Quarantines. Intermittent quarantines, successive quarantines, partial quarantines. Work, time, physical activity and public space open and close like an accordion. The rather contradictory prophecies of the superstars of sociology and philosophy circulate on social networks. Throughout the crisis, mutual friends will pass them on to Vera and Laura. They won’t take a particular position, nor show any particular interest. The manager of the building where they live, an ordinary woman who has become the lifeline of many, thinks very differently from these superstars. Vera, Laura and other neighbors will listen to her with attention and respect for months, keeping a safe distance of two meters. The woman says that we have to wait, we still don’t know if capitalism will collapse and Humanism will advance, or if it will be the time of the Right and totalitarianism. Nor does she believe that children are condemned to grow up interacting only with screens. Let’s not be sensationalist, she will tell everyone who enters or leaves the building, the symphony of the New World has not yet been written. It’s just a change of rhythm. You must learn to dance differently. Learn the off-beat.

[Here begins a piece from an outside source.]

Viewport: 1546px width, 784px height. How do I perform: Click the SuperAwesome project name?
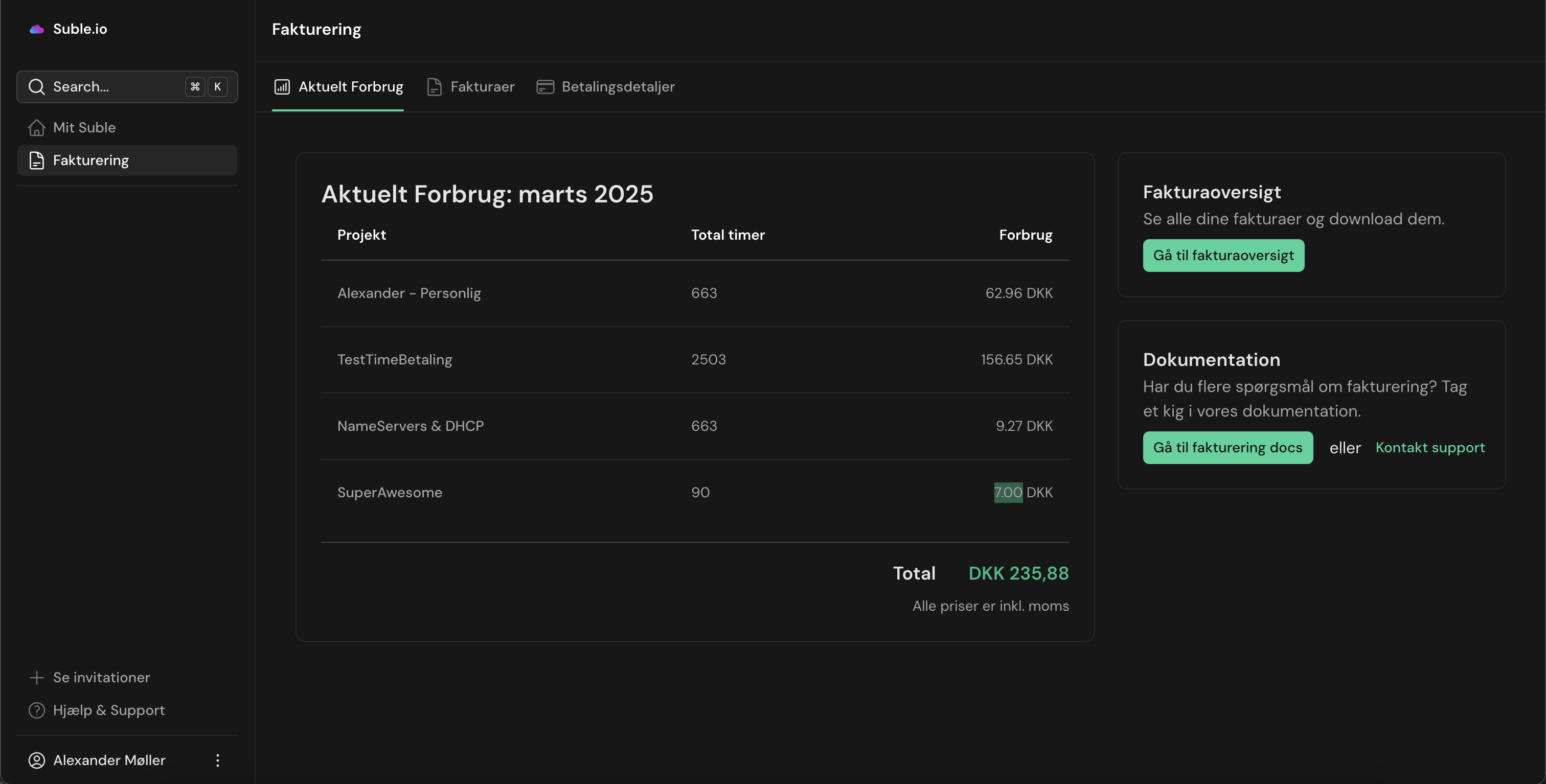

Vera and Laura listen to music before falling asleep, their bodies moving to the rhythm as they always have.

*

Confinement is frightening, carrying a question mark; to limit its effects one coughs compulsively in the media (Vera and Laura generally feel like coughing, it’s the return of the lady with the camellias: in the absence of the virus, the fashionable protective gesture has contaminated them; and the body has begun to speak to them). Fears, jokes, advice, philosophies of life are expressed everywhere. Friends, colleagues, family members and former acquaintances are invited to call. Let no one feel alone these days! Depression must be fought. Even the loneliest and most forgotten will be accompanied. Communication is uninterrupted, pervasive. Not a second’s respite. It occupies the smallest particle of air. Until asphyxiation. Because, as much as the virus, if not more, we must absolutely avoid one question, the question: “What am I?”   

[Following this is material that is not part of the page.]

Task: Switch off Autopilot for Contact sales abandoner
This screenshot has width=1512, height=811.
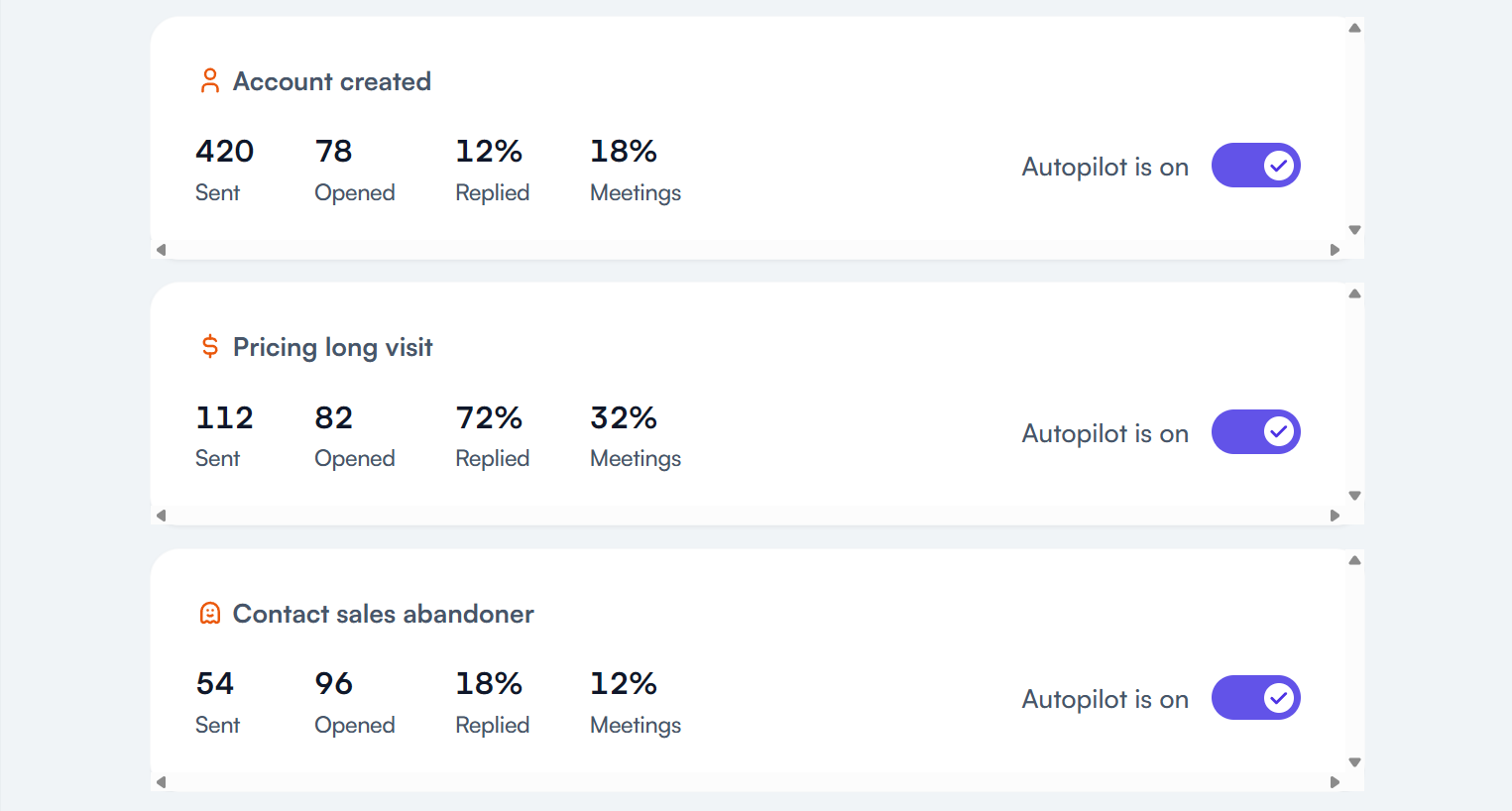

Epidemiology invades the social body. Like a pandemic. It’s the science par excellence to which everyone must bow. Without it, no other science would exist. Vera spends hours listening to infectious disease experts as she washes the collected products for the third time; Laura listens to the famous media epidemiologist as she travels between provinces showing her certificate. What they hear does not shock them. Vera and Laura remain in the clutches of an ancient, bygone time. On the surface, they seem to be conforming to the new conventions. But only on the surface.

When Laura finally returns with her rescued son, she bumps into Vera. They might have recognized each other. Yet they’re still strangers to each other. Wearing masks, they don’t want to show the new forbidden zone, obscene and dreaded : their faces.